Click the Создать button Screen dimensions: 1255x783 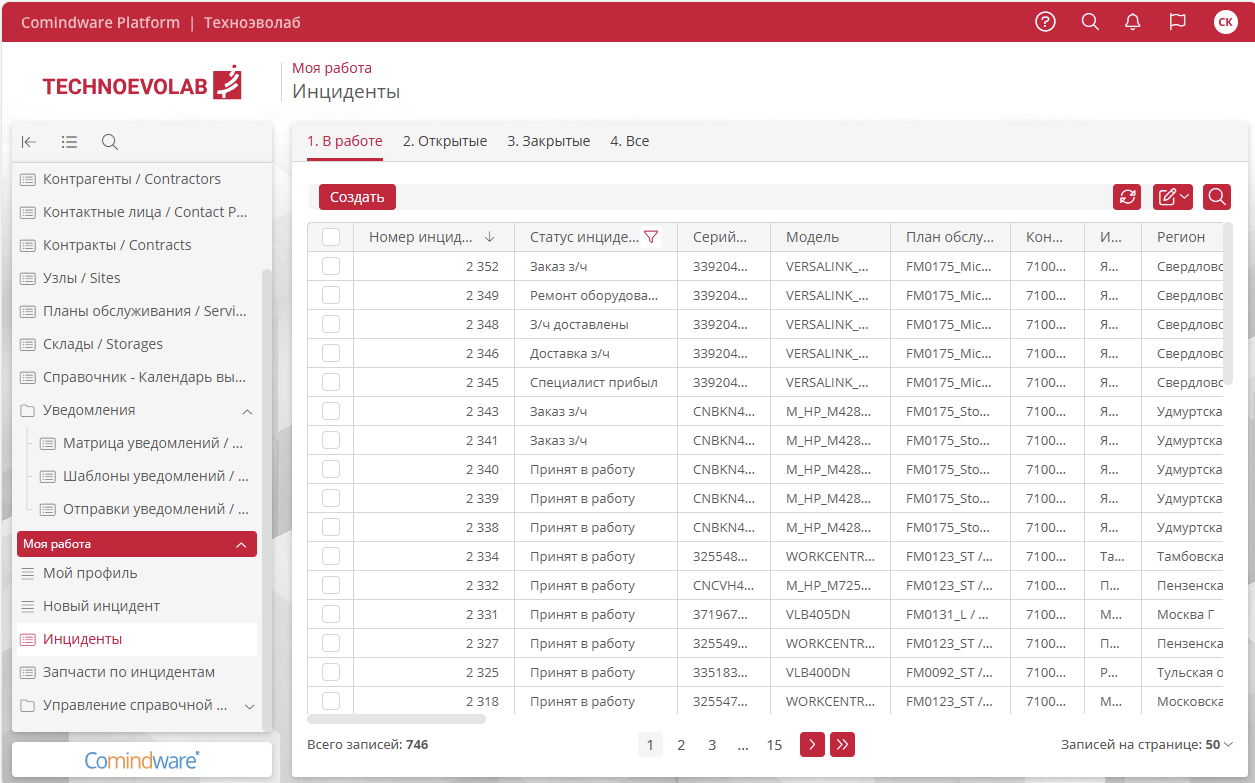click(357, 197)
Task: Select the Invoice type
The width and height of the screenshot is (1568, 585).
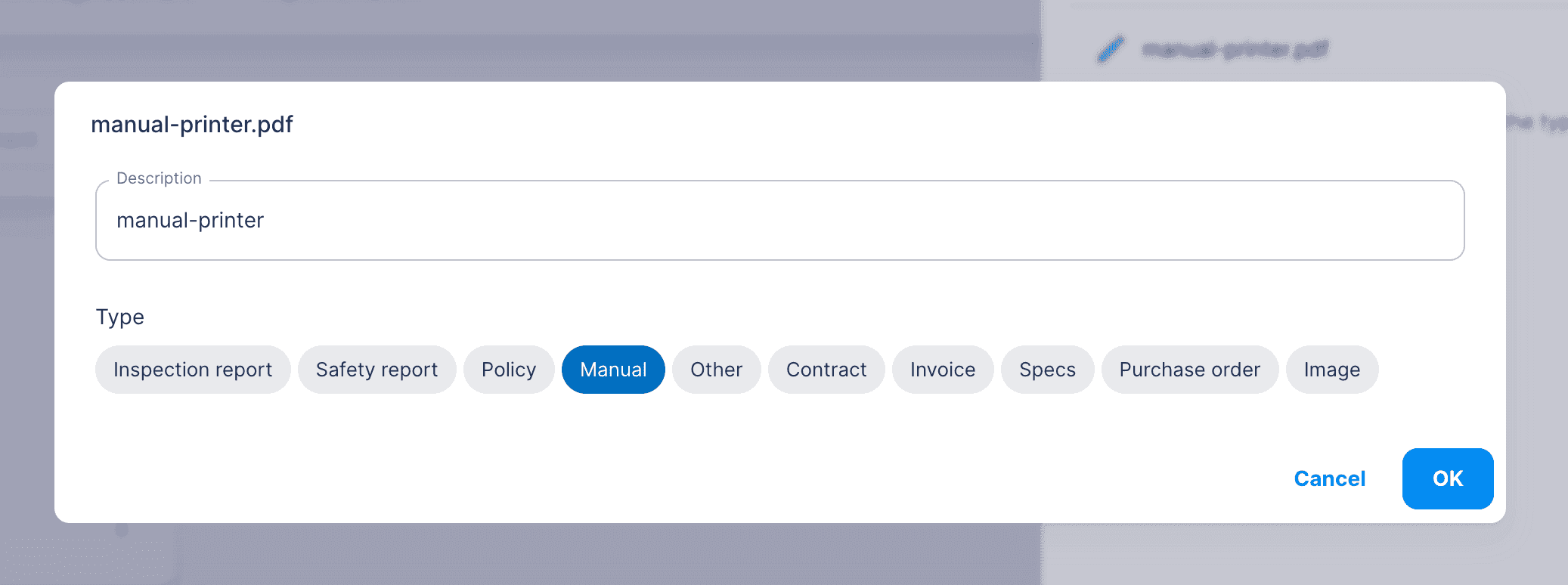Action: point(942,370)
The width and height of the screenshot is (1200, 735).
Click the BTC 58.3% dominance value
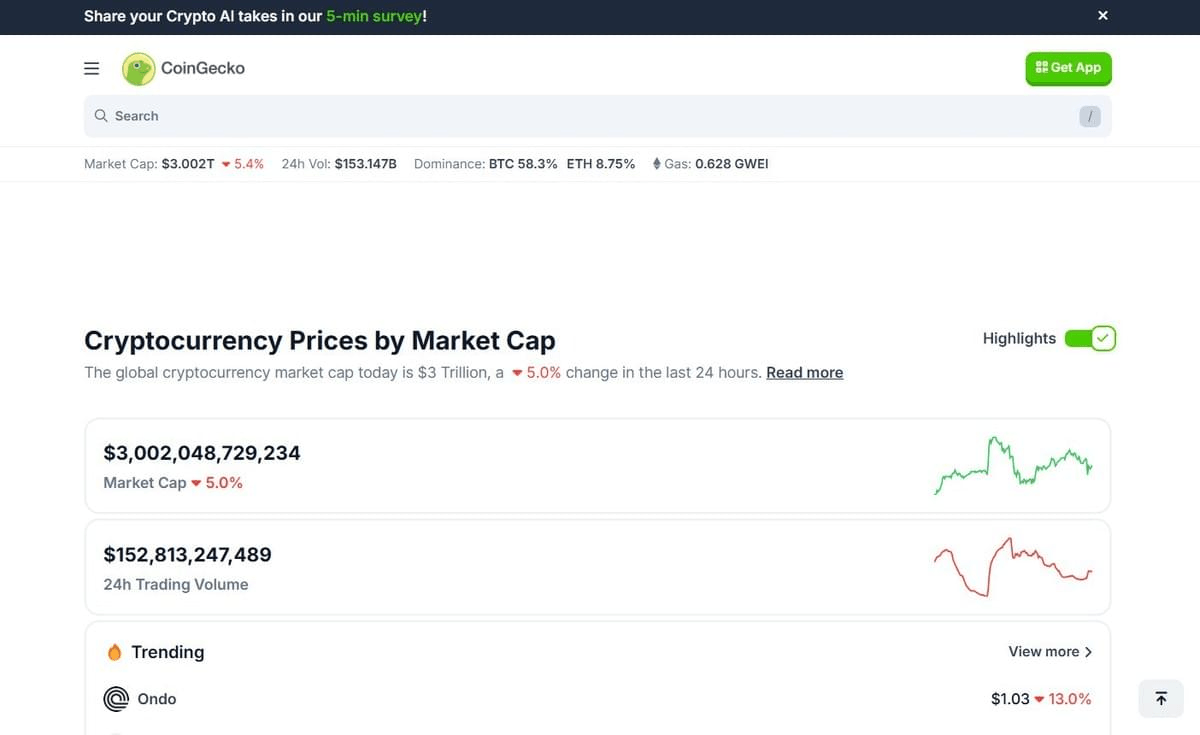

++++++

REQUIRED ACTION:
Where the line containing "The width and height of the screenshot is (1200, 735)." appears in the records above, begin copying and continue exactly through the last line, with nothing else; omit every picture.

SOLUTION TO THE PROBLEM:
The width and height of the screenshot is (1200, 735).
Click the BTC 58.3% dominance value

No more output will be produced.